Dom Muruzi on 24 Liteiny prospekt in Saint Petersburg, famous for Soviet Kommunalkas where lived a lot of prominent Russian writers

So communal apartments brought together completely different people from various walks of life and different backgrounds. A university professor would share space with a cook, former servant or a revolutionary soldier. Many of outstanding Russian writers, artists and intellectuals, who, for this or that reason, did not emigrate from Russia after the revolution, spent years in kommunalkas. Among them was poetess Anna Akhmatova, writers Mikhail Bulgakov, Korney Chukovsky and Yury Tynyanov.

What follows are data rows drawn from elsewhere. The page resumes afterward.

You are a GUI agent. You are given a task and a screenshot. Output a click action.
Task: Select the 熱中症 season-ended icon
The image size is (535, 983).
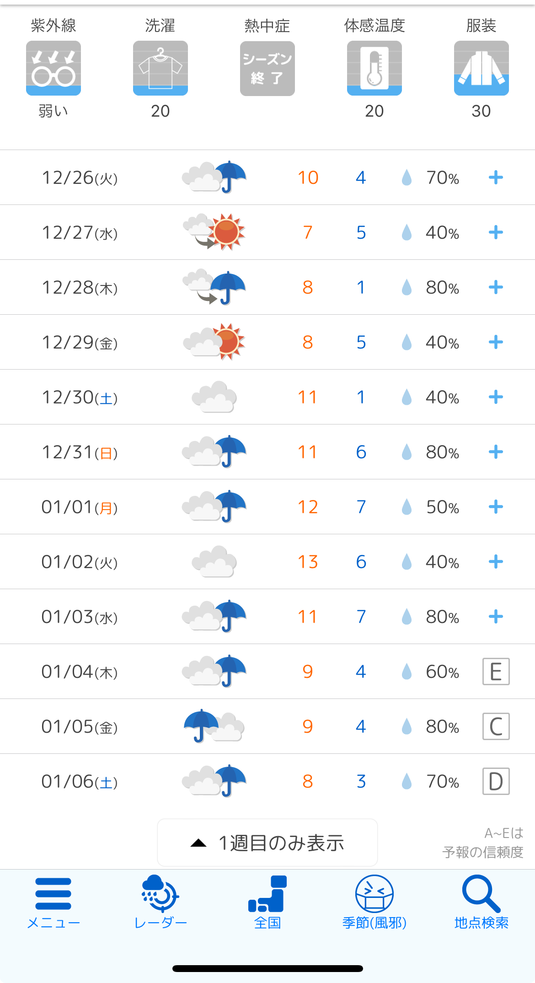(x=268, y=69)
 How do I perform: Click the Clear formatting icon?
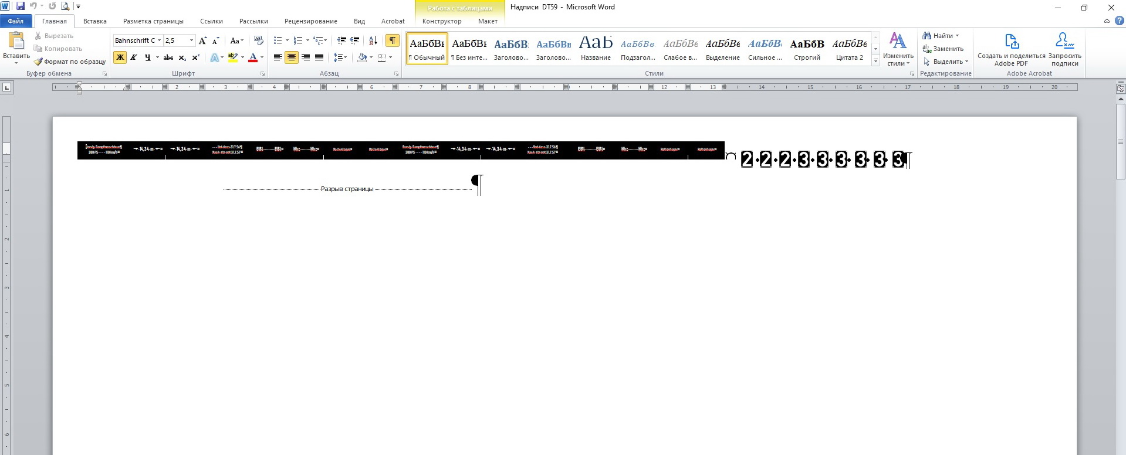[258, 40]
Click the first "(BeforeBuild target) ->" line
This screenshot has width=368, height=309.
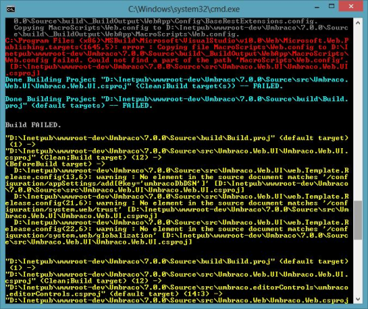(x=55, y=164)
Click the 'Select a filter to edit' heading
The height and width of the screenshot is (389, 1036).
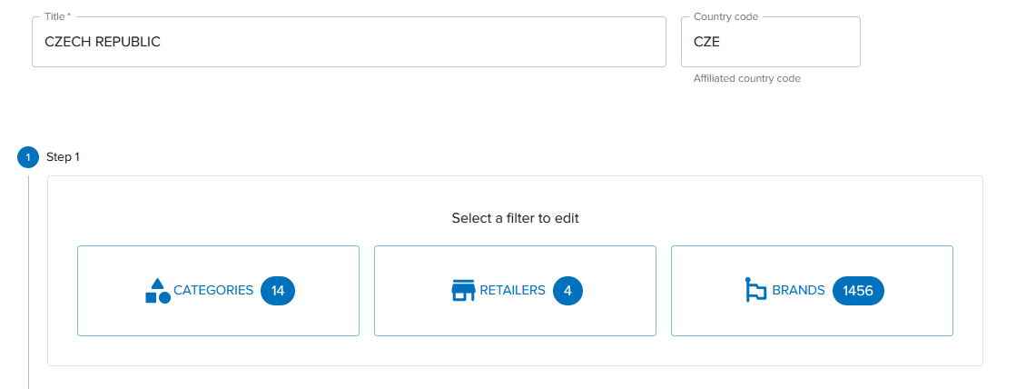[x=515, y=218]
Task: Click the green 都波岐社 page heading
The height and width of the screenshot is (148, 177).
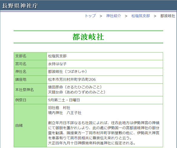Action: coord(88,37)

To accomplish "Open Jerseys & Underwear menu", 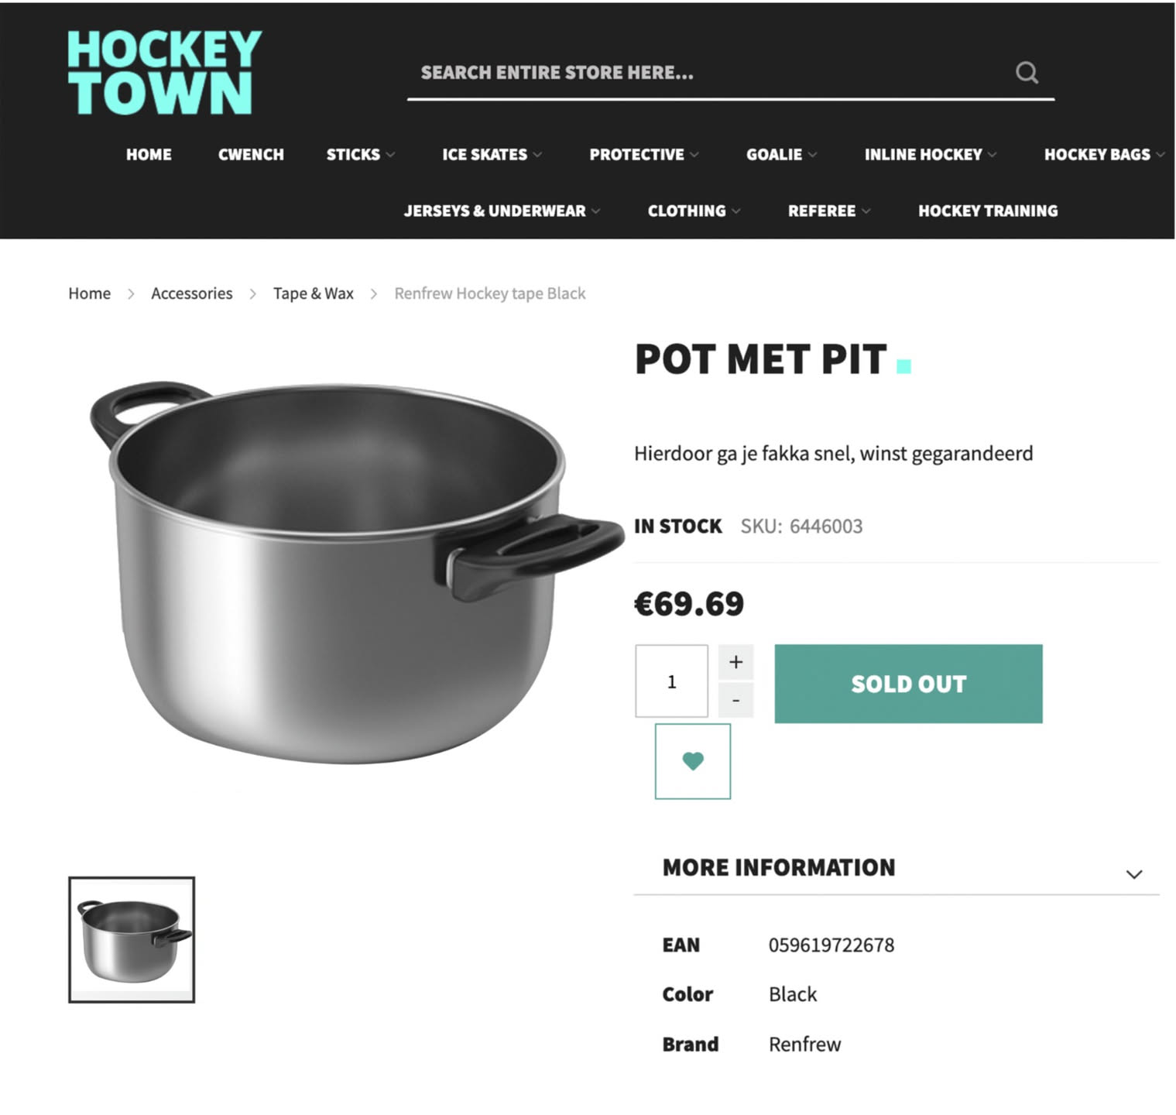I will click(x=502, y=211).
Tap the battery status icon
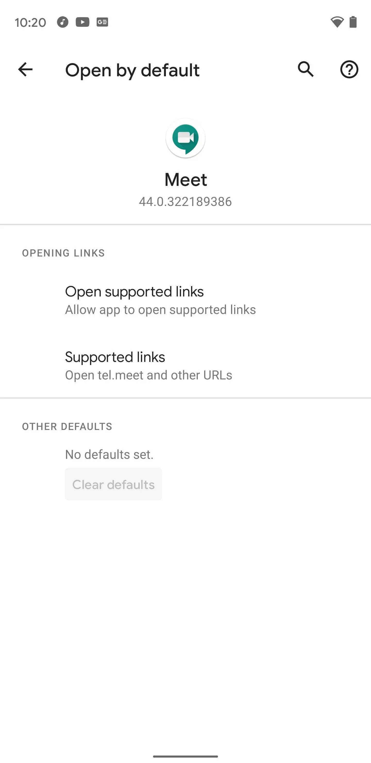 (x=353, y=22)
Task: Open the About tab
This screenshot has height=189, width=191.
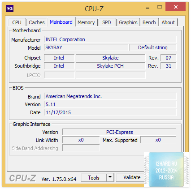Action: point(168,22)
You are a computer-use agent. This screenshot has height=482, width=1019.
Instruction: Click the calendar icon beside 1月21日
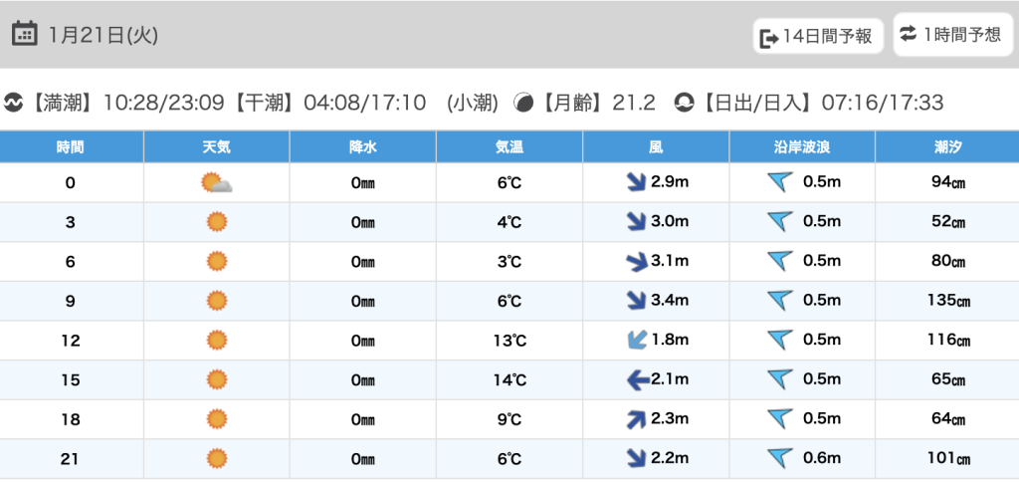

The kitchen and the corridor were the centre of life in the communal apartment. Walking through the corridor people would easily learn what was going on at the neighbours’. While the kitchen was not only a functional space intended for cooking and washing dishes but also a kind of Ancient Greek agora, a meeting place where decisions concerning all inhabitants of the apartment would be made. Of course, quarrels were inevitable as everyone had their own views about how things in the communal space should be organized.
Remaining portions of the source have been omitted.